Lmw ta

Conventional TEM was performed as described previously (Ichimura et al., 2009 (link), 2010 (link)). In brief, the slices of fixed kidney cortex were successively immersed in 0.4% osmium tetroxide (OsO₄) in 0.1 M PB for 1 h, 2% low-molecular-weight tannic acid (LMW-TA, Electron Microscopy Sciences, Hatfield, PA, United States) in 0.05 M maleate buffer for 4 h, and 1% uranyl acetate in 0.05 M maleate buffer for 3 h. The slices were then dehydrated with a graded series of ethanol and embedded in Oken Epok 812 epoxy resin (Oken-shoji, Tokyo, Japan). Ultrathin sections (90–100 nm thickness) were produced with an ultra 45° diamond knife (Diatome, Biel, Switzerland) and transferred to 50-mesh copper grids coated with a Formvar membrane. The ultrathin sections stained with lead citrate and uranyl acetate were digitally photographed with an H-7100 transmission electron microscope (Hitachi High-Technologies, Tokyo, Japan), which was equipped with a C4742-95 CCD camera (Hamamatsu Photonics, Shizuoka, Japan).

Conventional SEM was performed as described previously (Dong et al., 2010 (link); Miyaki et al., 2020a (link)). Small cubes of the fixed kidney cortex (approximately 4 × 4 × 2 mm) were processed with conductive staining. First, the cubes were immersed in 1% OsO₄ in 0.1 M PB for 30 min at 24°C, washed with 0.1 M PB for 5 min three times, and then immersed in 1% LMW-TA (Electron Microscopy Sciences) in distilled water (DW) for 2 h at RT. After the cubes were washed three times with DW for 5 min, the same staining procedure was repeated twice. However, OsO₄ was diluted with DW.

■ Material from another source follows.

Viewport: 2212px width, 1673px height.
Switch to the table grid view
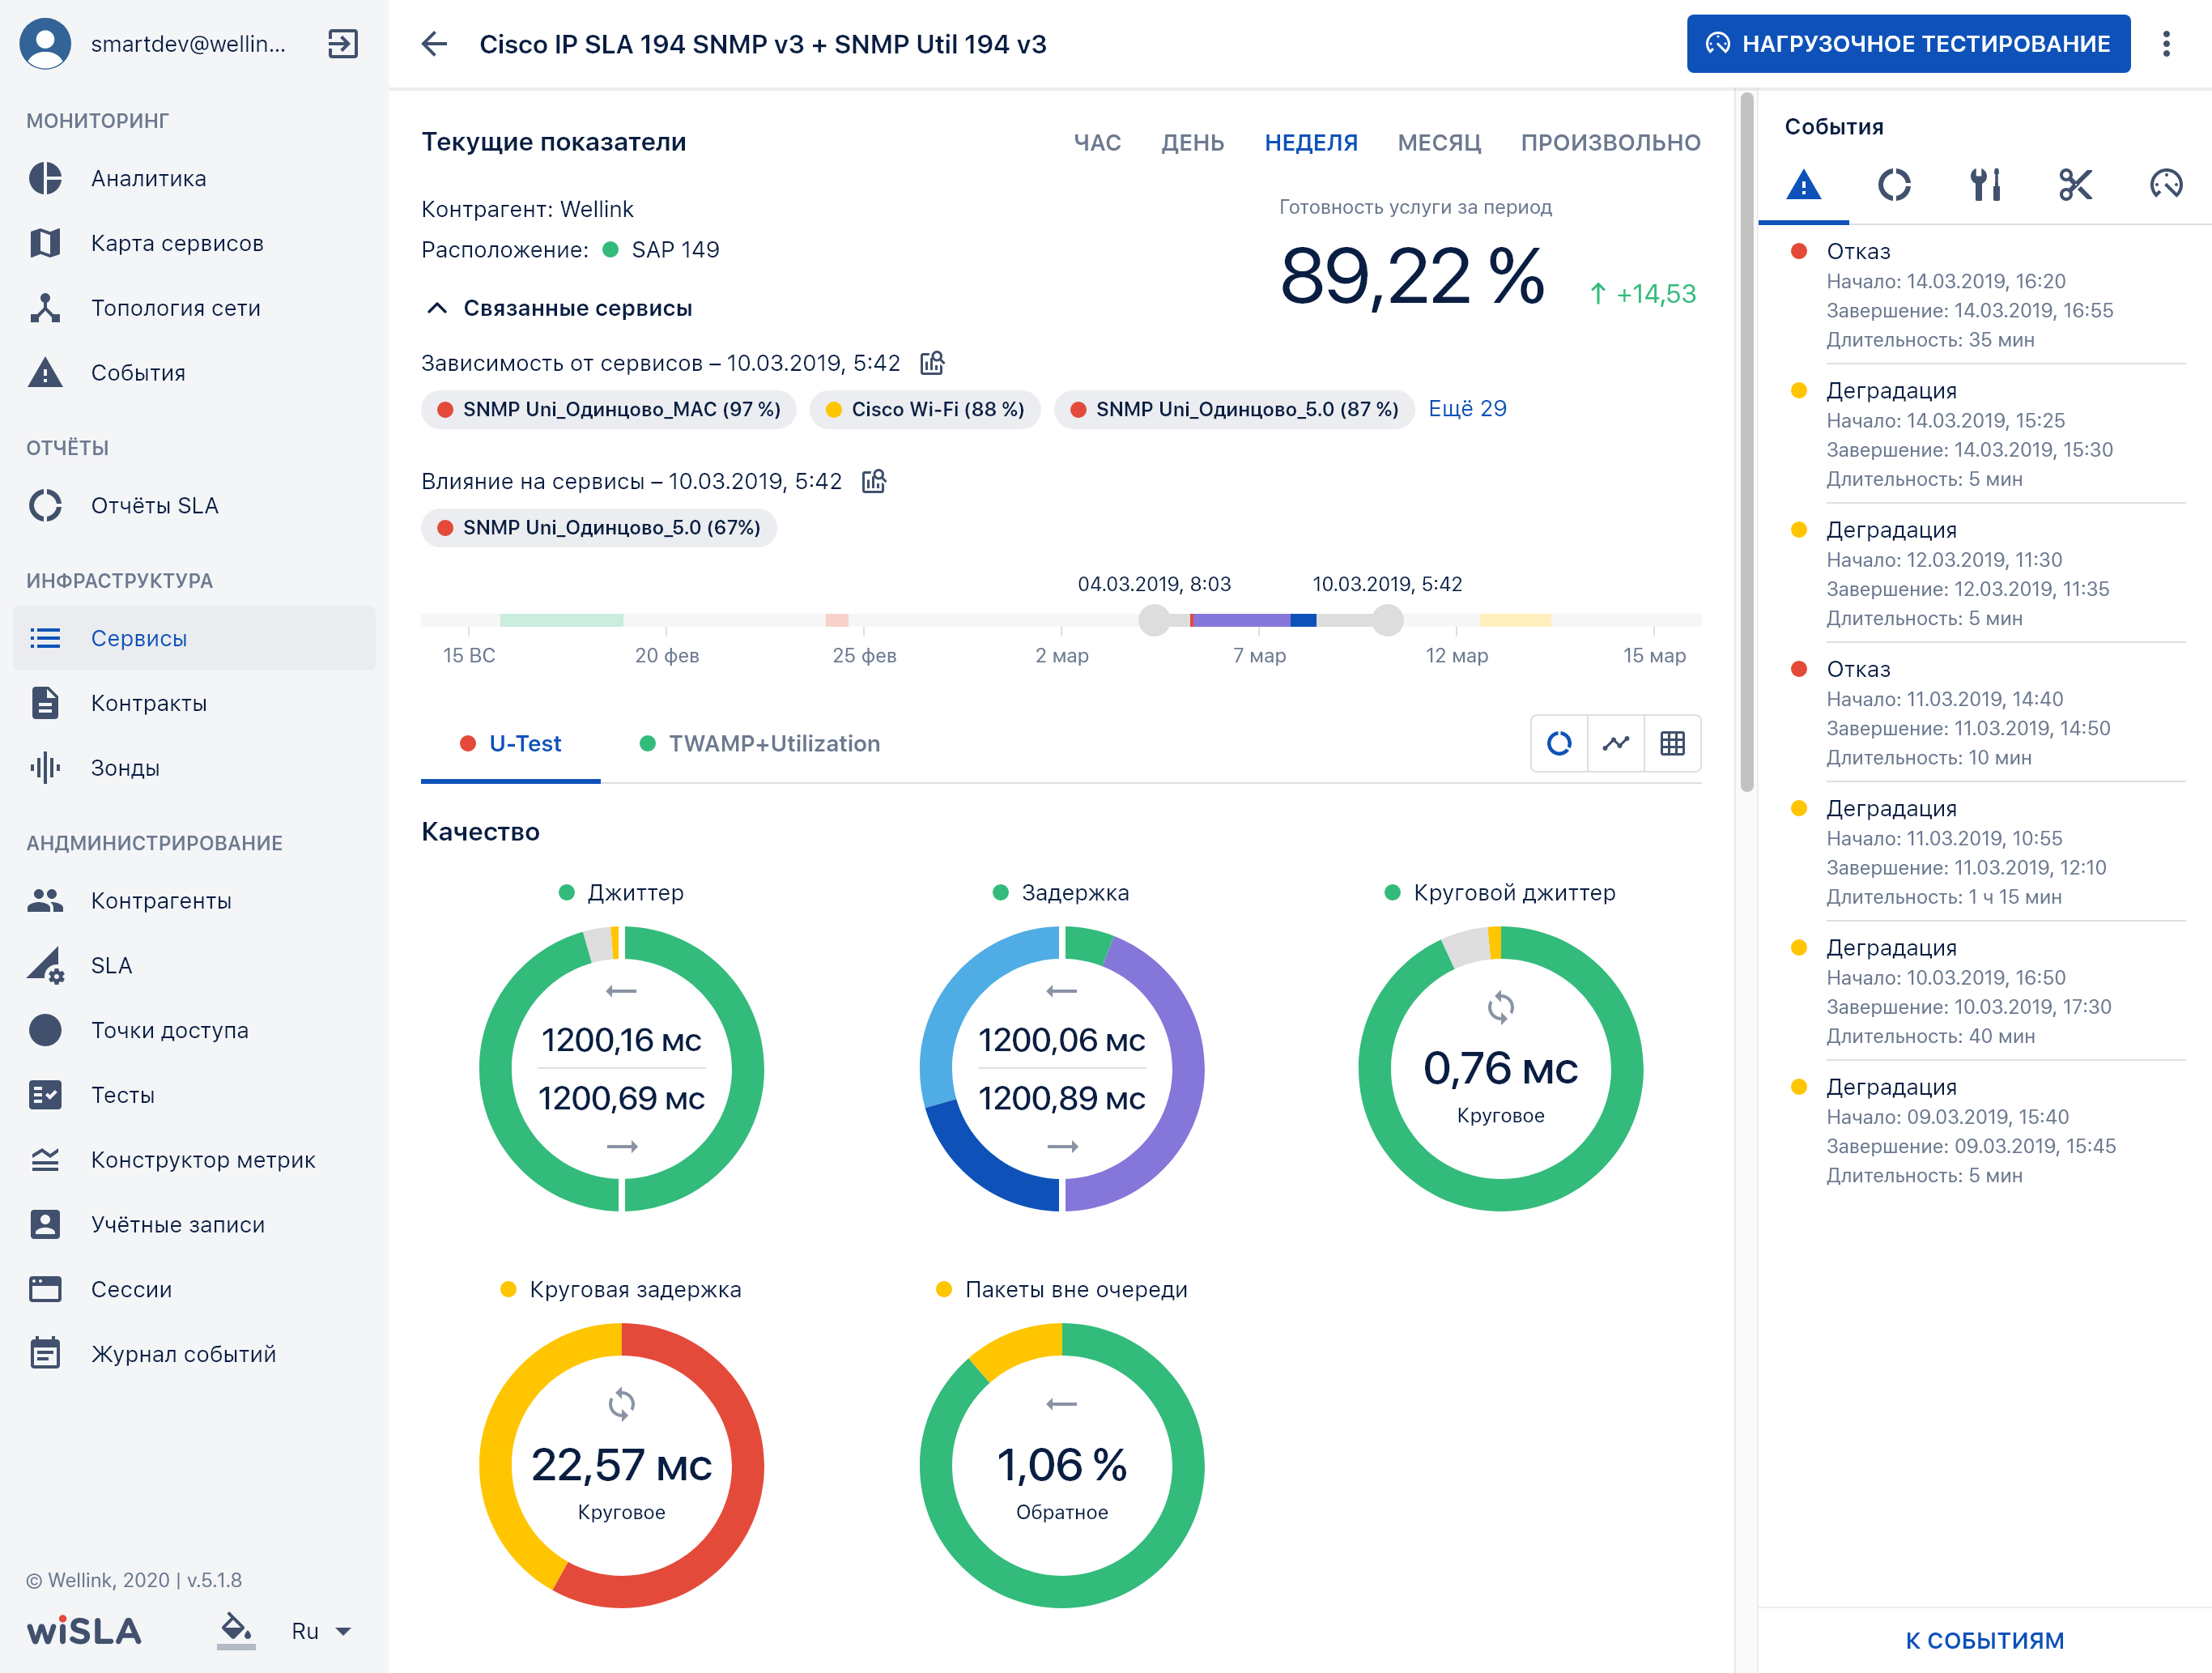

The stained samples were dehydrated with a graded series of ethanol and then immersed in t-butyl alcohol. The samples were freeze-dried using an ES-2030 freeze dryer (Hitachi High-Technologies, Tokyo, Japan). The dried specimens were mounted on aluminum stubs with carbon paste (Pelco Colloidal Graphite, Ted Pella, Inc., Redding, CA, United States). The mounted specimens were coated with osmium with an OPC80T osmium plasma coater (Filgen, Inc., Nagoya, Japan). The samples were observed with an S-4800 field emission-SEM (Hitachi High-Technologies). Regions of interest were imaged using a backscattered electron detector with an acceleration voltage of 3 kV. Individual podocytes were denoted with different transparent colors using Adobe Illustrator.